On Sunday, mom told me she went into the kitchen at her house to find Ray just standing there crying for no apparent reason. On Tuesday, when he woke up at Grandma's house, he sat up and began crying right away. Sunday morning, when my mother-in-law and sister-in-law got Ray ready to go to mom's house, he stood in the middle of the living room and cried, not wanting to go with them. I wonder if he didn't know where they were taking him, and if he thought that he should stay home in case his parents came back for him.

Ray is starting to act like his normal happy-go-lucky self again, but I am dealing with tantrums that are new from him, and there are times when he clings to me or to Preston like he never has before. It is possible that I am reading too much into his behavior, but after spending so many years as the only birth child in a large adoptive family, and after listening to so many discussions and interpretations of my siblings' rage and acting out, it was inevitable that I would start to associate some of what I have learned about abandonment from them to what has happened to my own child while I was gone for a week.

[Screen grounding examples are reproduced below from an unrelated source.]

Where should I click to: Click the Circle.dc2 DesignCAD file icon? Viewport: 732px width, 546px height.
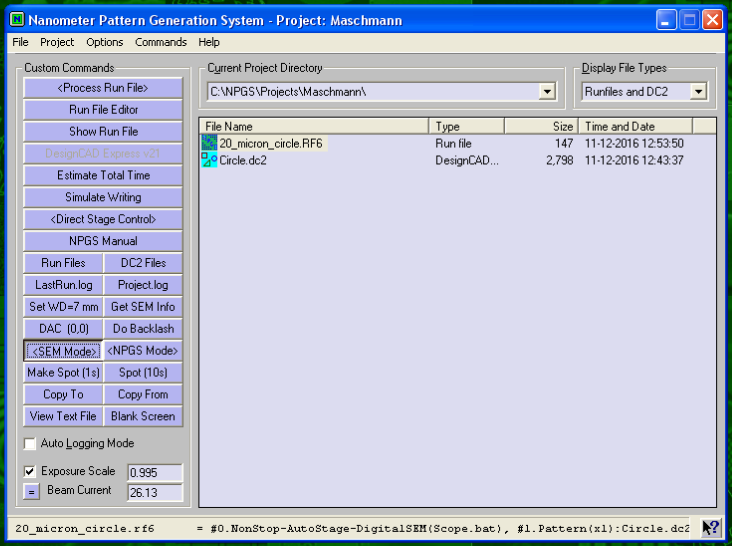point(209,160)
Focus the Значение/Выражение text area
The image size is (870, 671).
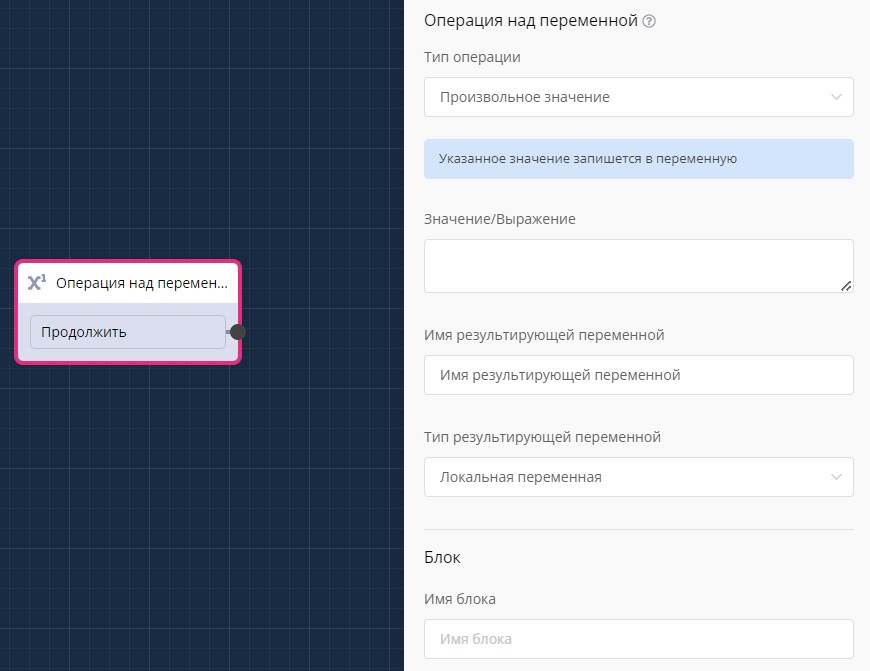pyautogui.click(x=638, y=265)
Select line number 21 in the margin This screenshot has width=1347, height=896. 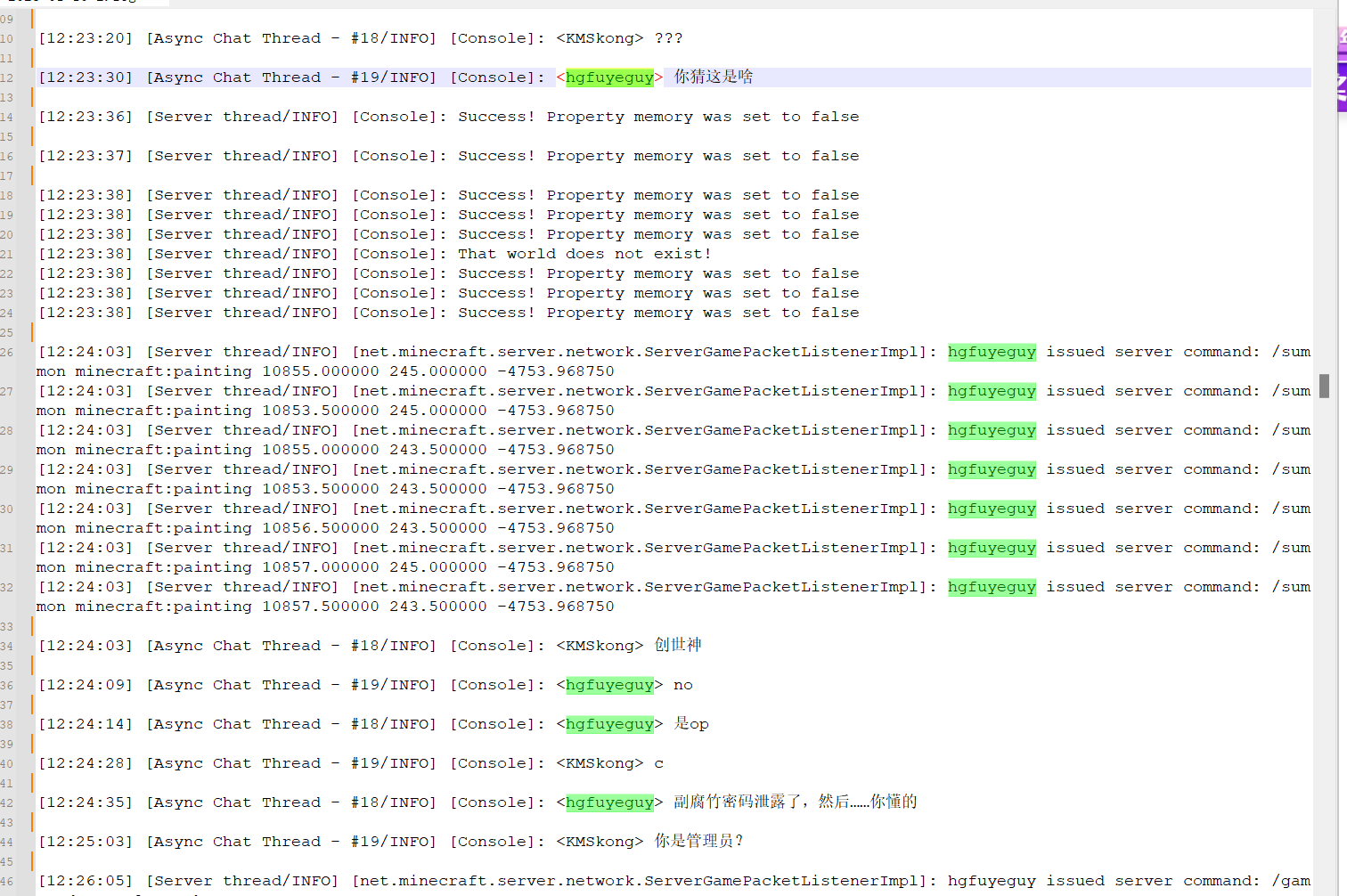[x=7, y=255]
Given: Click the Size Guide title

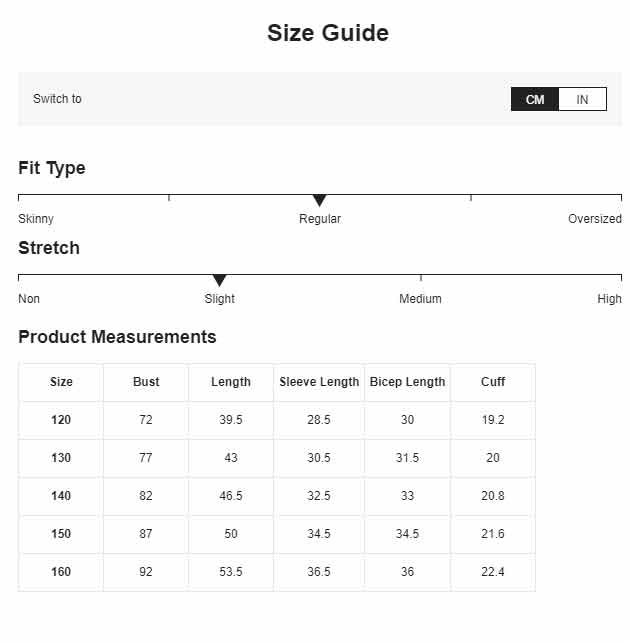Looking at the screenshot, I should (x=328, y=33).
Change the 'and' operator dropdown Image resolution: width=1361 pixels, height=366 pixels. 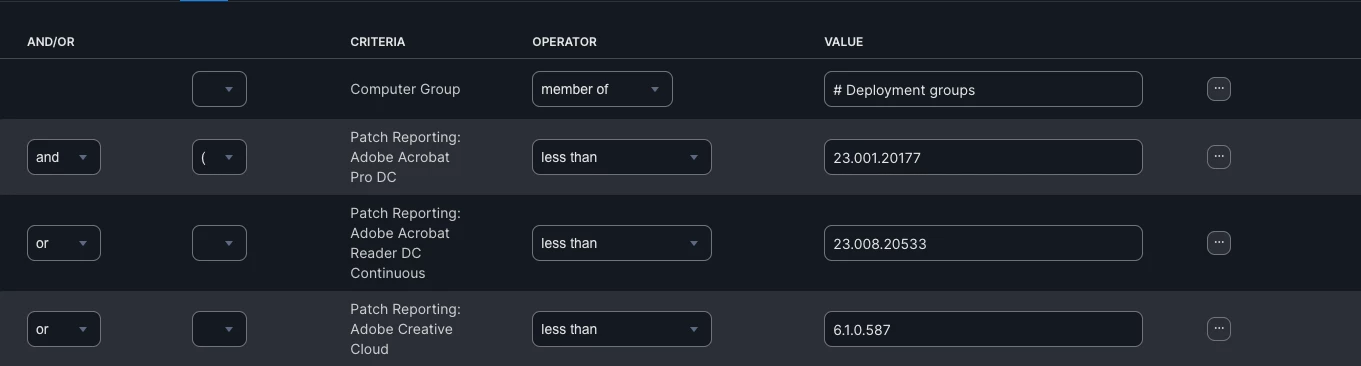[x=63, y=157]
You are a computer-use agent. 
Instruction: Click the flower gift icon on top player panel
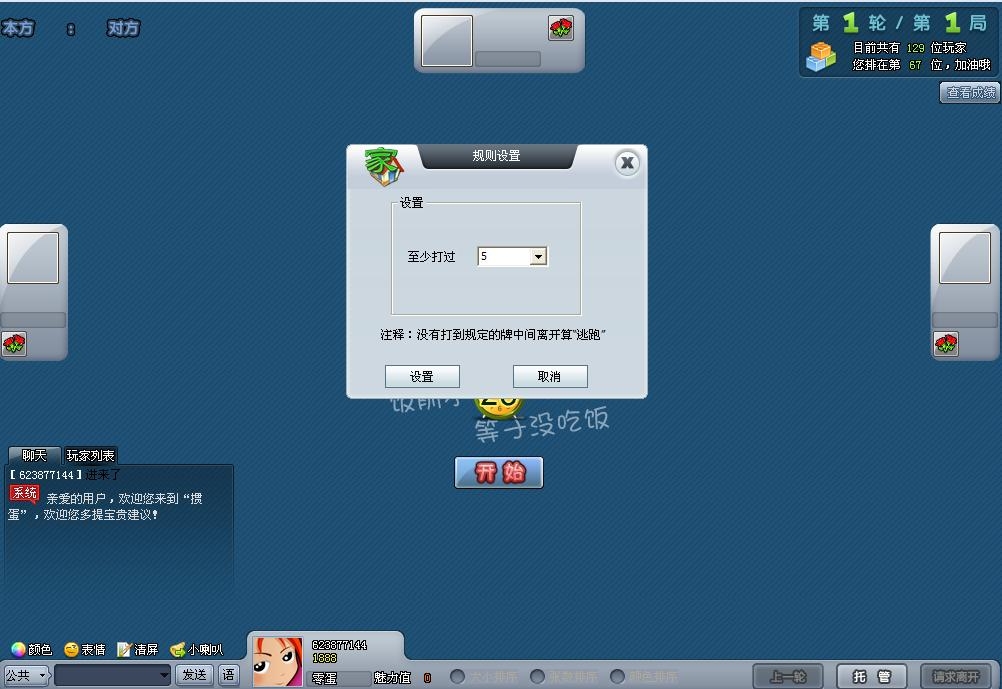(x=561, y=29)
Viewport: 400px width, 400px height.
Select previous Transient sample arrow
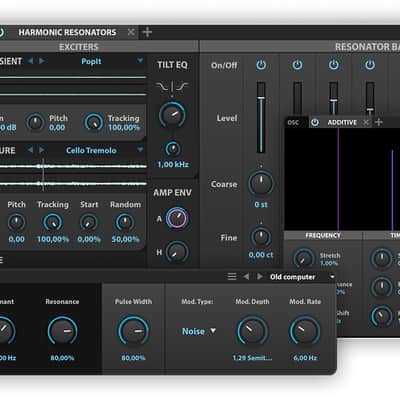tap(30, 61)
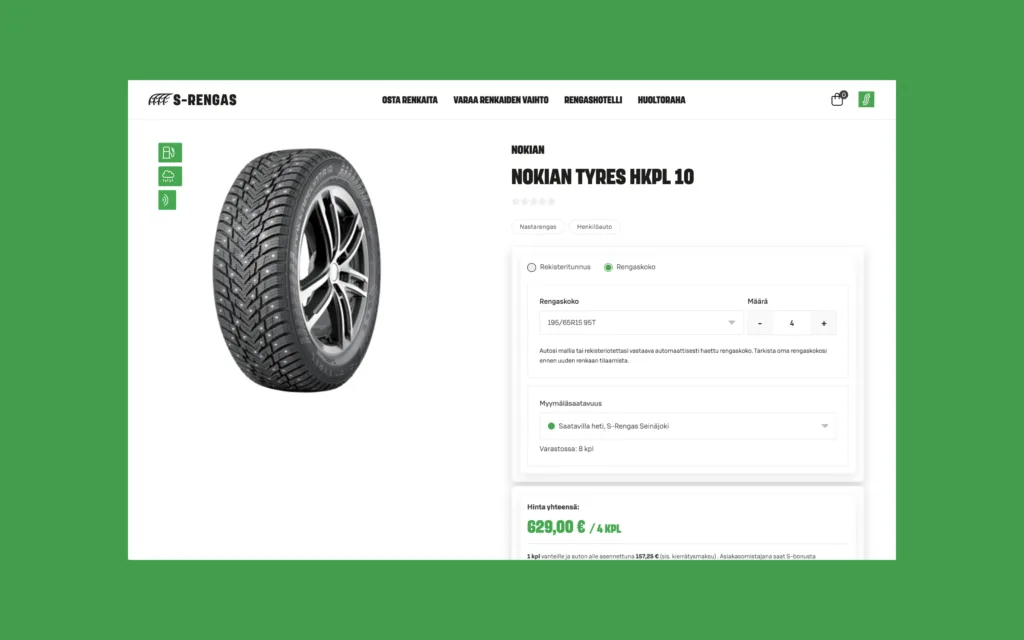
Task: Click the wet grip cloud icon
Action: [170, 176]
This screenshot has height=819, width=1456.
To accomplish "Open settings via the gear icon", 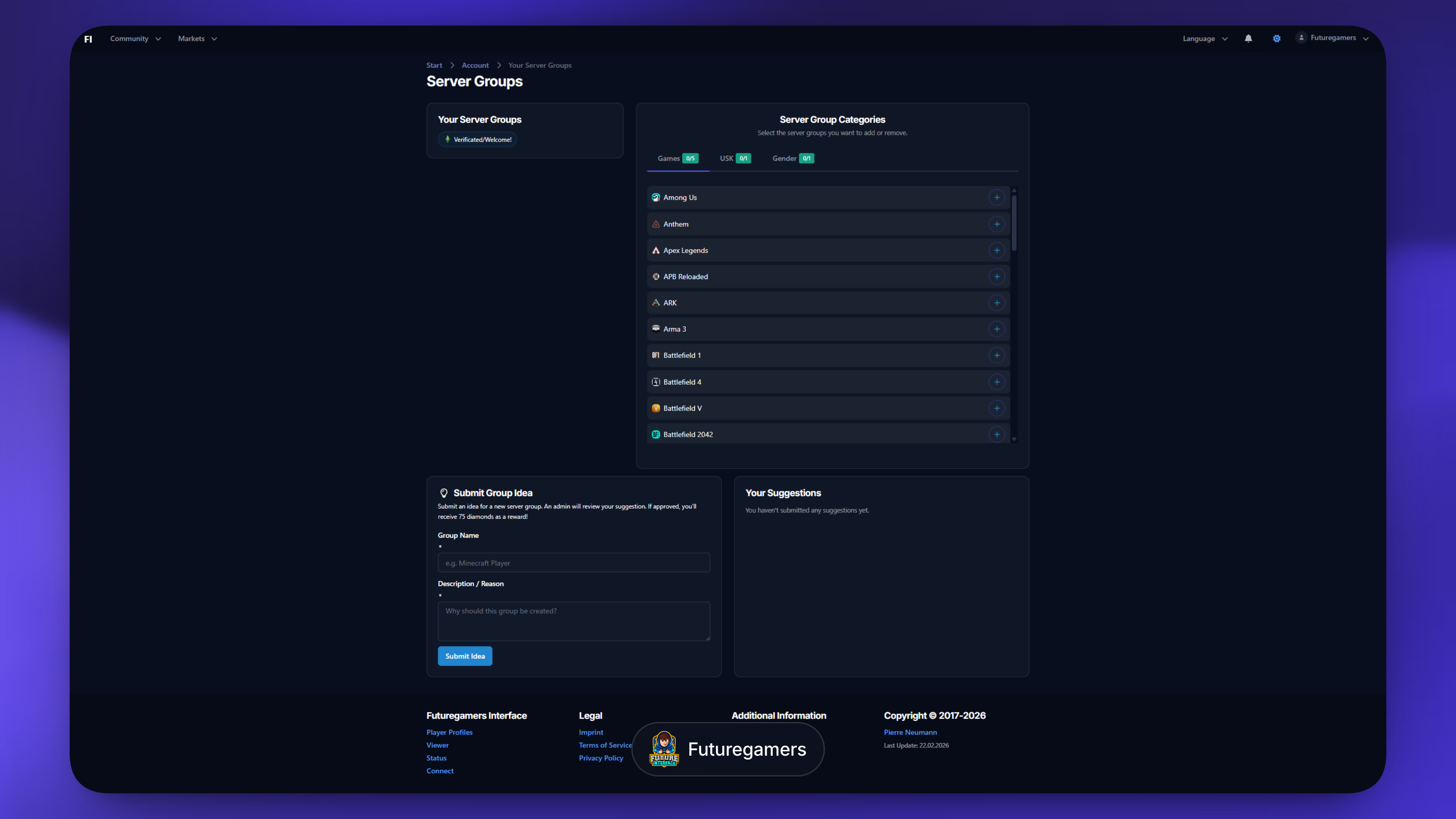I will tap(1276, 38).
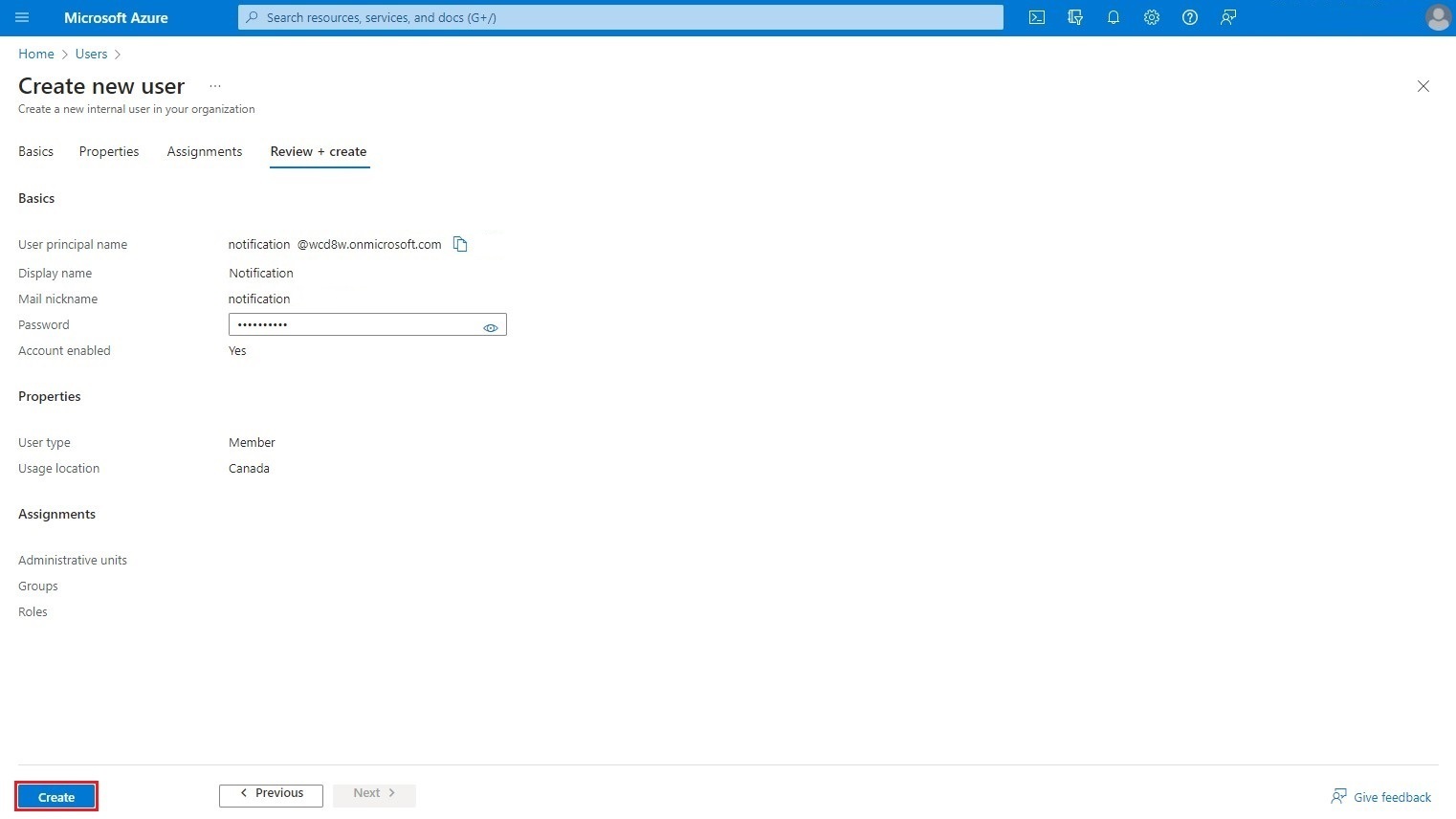The width and height of the screenshot is (1456, 819).
Task: Copy the user principal name
Action: point(460,244)
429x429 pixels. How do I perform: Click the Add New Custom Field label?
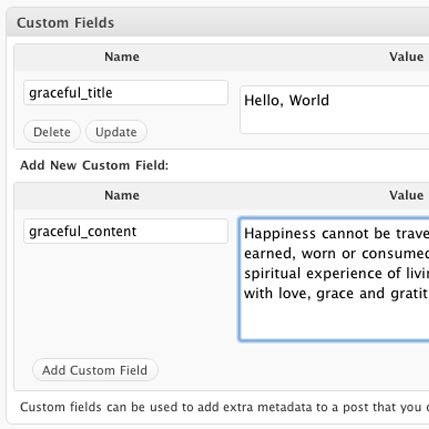pos(94,165)
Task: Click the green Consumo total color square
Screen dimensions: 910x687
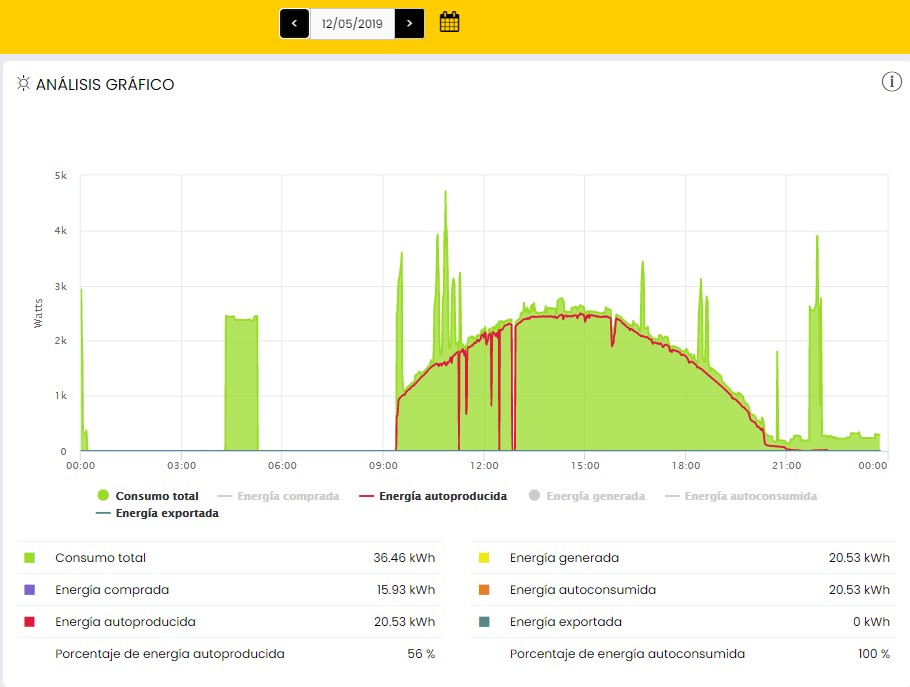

For years, when I have tried unsuccessfully to relate to my siblings, or when I have attempted to be a part of the discussions of their behaviors, my mother or one of the older siblings have snapped at me that I don't know anything about loss, or abandonment, or grief, etc, and I have essentially felt shut out. I only wish I could return to those days. I have an empathy now for my siblings that didn't exist before, and while I am appreciative of that on many levels, I can't help but be aware of the cost at which I have gained this empathy and understanding.